Record excerpts:
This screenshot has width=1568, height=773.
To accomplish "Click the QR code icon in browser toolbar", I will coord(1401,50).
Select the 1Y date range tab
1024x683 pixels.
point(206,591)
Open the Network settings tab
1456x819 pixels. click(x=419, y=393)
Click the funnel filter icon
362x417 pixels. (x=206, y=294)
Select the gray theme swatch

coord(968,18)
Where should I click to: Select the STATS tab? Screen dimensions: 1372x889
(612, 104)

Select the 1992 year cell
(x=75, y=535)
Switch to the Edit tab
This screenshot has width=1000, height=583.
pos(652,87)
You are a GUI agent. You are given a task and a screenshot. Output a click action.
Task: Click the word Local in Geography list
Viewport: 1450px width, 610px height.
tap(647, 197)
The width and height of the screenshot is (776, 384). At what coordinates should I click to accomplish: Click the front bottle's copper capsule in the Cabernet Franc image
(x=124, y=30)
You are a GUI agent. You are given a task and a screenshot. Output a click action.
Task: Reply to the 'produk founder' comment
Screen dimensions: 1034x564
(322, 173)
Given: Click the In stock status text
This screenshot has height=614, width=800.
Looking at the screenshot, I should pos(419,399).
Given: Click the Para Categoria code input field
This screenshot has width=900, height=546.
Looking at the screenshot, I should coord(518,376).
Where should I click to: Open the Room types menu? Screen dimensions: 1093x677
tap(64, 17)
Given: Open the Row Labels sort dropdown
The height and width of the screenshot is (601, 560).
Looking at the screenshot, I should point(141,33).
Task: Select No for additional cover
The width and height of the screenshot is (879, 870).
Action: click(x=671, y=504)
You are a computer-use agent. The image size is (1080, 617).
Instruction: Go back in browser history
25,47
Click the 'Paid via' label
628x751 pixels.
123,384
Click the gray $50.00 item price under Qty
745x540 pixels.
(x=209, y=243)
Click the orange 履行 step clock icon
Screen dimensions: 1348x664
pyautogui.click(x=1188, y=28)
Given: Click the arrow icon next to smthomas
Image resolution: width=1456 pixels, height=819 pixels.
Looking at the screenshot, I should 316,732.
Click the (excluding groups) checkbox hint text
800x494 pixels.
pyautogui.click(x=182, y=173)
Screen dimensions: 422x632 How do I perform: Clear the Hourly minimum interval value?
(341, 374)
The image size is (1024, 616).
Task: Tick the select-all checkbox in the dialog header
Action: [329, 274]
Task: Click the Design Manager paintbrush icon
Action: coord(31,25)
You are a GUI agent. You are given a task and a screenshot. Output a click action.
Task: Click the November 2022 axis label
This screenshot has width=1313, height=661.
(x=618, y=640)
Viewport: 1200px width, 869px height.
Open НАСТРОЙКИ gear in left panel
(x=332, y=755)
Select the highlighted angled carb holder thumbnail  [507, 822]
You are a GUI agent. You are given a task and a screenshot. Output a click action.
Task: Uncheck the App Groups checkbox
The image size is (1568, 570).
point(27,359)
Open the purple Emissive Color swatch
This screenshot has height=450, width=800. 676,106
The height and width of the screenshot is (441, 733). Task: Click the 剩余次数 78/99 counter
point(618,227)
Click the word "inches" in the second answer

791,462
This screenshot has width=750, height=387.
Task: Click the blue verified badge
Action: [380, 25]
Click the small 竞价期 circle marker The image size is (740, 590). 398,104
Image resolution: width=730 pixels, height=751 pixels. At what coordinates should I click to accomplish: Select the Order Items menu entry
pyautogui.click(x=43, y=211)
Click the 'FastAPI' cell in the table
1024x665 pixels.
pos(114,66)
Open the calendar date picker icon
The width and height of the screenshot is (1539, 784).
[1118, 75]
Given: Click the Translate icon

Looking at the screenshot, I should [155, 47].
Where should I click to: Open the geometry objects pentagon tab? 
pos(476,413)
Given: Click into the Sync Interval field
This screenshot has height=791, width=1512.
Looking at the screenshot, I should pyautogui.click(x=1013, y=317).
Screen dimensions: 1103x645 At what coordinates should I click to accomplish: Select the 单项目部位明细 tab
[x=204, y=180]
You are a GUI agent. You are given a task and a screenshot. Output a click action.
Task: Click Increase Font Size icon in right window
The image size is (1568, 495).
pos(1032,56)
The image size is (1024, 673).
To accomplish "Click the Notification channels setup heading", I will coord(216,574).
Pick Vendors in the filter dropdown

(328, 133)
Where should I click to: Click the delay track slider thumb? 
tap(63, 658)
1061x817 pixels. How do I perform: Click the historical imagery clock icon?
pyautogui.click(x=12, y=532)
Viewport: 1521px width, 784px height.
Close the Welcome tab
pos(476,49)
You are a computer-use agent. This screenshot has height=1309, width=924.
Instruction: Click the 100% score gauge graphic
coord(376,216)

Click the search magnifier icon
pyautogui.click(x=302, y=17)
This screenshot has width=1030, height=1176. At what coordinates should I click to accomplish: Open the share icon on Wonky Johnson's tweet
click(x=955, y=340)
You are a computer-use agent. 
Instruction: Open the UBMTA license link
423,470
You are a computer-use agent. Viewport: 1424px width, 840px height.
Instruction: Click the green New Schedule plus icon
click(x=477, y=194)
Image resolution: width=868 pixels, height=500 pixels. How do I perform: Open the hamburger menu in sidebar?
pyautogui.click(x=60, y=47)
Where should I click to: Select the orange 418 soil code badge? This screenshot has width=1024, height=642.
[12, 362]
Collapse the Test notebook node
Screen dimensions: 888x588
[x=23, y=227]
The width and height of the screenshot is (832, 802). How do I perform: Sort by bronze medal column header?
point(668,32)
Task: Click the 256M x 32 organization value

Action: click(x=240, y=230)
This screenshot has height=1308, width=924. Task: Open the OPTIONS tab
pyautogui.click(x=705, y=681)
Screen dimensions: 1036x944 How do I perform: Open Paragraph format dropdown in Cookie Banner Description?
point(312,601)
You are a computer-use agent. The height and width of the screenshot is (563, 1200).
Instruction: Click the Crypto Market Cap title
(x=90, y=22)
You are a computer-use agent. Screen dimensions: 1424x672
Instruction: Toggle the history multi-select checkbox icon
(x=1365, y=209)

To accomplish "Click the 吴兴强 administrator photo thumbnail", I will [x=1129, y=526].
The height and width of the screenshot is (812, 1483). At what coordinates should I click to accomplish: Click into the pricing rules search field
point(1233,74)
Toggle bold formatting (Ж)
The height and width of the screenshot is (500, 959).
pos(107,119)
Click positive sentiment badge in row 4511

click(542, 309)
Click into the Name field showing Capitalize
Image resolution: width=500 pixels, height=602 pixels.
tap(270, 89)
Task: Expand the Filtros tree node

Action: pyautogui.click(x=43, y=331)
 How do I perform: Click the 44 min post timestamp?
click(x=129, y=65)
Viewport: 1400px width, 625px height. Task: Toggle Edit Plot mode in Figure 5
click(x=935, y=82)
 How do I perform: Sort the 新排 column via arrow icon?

Exercise directions:
Start with the line above that contains "Where should I click to: Select the STATS" and stop after the line that contains "Task: Click the word Local in Geography list". Output those lines exactly, and only those.

Result of this task:
Where should I click to: Select the STATS tab? Screen dimensions: 1372x889
(612, 104)

Select the 1992 year cell
(x=75, y=535)
Switch to the Edit tab
This screenshot has width=1000, height=583.
pos(652,87)
You are a GUI agent. You are given a task and a screenshot. Output a click action.
Task: Click the word Local in Geography list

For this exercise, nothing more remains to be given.